What needs to be done — Starting at the top of the entries below, print each line exactly until the line with "The width and height of the screenshot is (891, 610)." has been printed too.

Records for the exercise —
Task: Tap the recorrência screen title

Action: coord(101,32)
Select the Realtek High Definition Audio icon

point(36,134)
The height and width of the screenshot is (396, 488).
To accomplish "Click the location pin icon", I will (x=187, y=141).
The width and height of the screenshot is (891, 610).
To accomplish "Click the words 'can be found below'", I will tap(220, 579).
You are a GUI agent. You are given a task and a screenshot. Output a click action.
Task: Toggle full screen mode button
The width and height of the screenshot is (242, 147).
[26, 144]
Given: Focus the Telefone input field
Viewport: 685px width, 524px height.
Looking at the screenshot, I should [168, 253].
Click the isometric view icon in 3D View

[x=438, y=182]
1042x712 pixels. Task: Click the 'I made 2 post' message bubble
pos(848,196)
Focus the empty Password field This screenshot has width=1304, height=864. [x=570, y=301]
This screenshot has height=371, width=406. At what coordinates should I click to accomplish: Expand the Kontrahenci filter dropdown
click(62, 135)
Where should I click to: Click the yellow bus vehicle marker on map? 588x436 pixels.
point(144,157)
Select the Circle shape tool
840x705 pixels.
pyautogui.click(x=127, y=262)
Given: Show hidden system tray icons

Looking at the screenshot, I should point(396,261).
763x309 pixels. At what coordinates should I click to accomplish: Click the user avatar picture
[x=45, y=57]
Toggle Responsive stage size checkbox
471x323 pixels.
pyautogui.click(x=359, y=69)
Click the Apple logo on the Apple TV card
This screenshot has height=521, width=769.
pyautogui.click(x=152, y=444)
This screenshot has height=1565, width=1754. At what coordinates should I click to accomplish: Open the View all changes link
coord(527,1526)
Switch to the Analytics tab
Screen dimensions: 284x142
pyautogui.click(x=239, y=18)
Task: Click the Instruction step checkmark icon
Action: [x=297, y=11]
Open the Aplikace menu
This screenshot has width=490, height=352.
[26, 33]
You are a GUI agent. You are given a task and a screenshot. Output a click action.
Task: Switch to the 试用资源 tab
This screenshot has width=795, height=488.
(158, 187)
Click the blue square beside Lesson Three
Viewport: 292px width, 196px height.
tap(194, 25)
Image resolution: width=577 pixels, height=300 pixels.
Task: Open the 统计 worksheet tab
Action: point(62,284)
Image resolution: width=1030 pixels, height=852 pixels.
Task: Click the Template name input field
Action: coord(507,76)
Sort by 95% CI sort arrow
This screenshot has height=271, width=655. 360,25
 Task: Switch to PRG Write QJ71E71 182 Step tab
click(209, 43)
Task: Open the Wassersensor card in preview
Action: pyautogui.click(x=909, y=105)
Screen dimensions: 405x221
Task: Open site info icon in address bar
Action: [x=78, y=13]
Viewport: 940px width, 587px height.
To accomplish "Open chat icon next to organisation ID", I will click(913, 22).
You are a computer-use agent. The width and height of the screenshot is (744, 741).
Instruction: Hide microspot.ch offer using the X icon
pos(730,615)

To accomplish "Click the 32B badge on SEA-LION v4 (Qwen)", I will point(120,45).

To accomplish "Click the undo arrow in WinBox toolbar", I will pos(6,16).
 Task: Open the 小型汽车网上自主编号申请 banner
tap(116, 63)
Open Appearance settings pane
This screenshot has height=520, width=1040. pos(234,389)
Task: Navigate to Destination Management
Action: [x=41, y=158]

Finished exercise —
Task: Tap the recorrência screen title

Action: coord(101,32)
Select the Realtek High Definition Audio icon

point(36,134)
The height and width of the screenshot is (396, 488).
To accomplish "Click the location pin icon", I will (x=187, y=141).
The width and height of the screenshot is (891, 610).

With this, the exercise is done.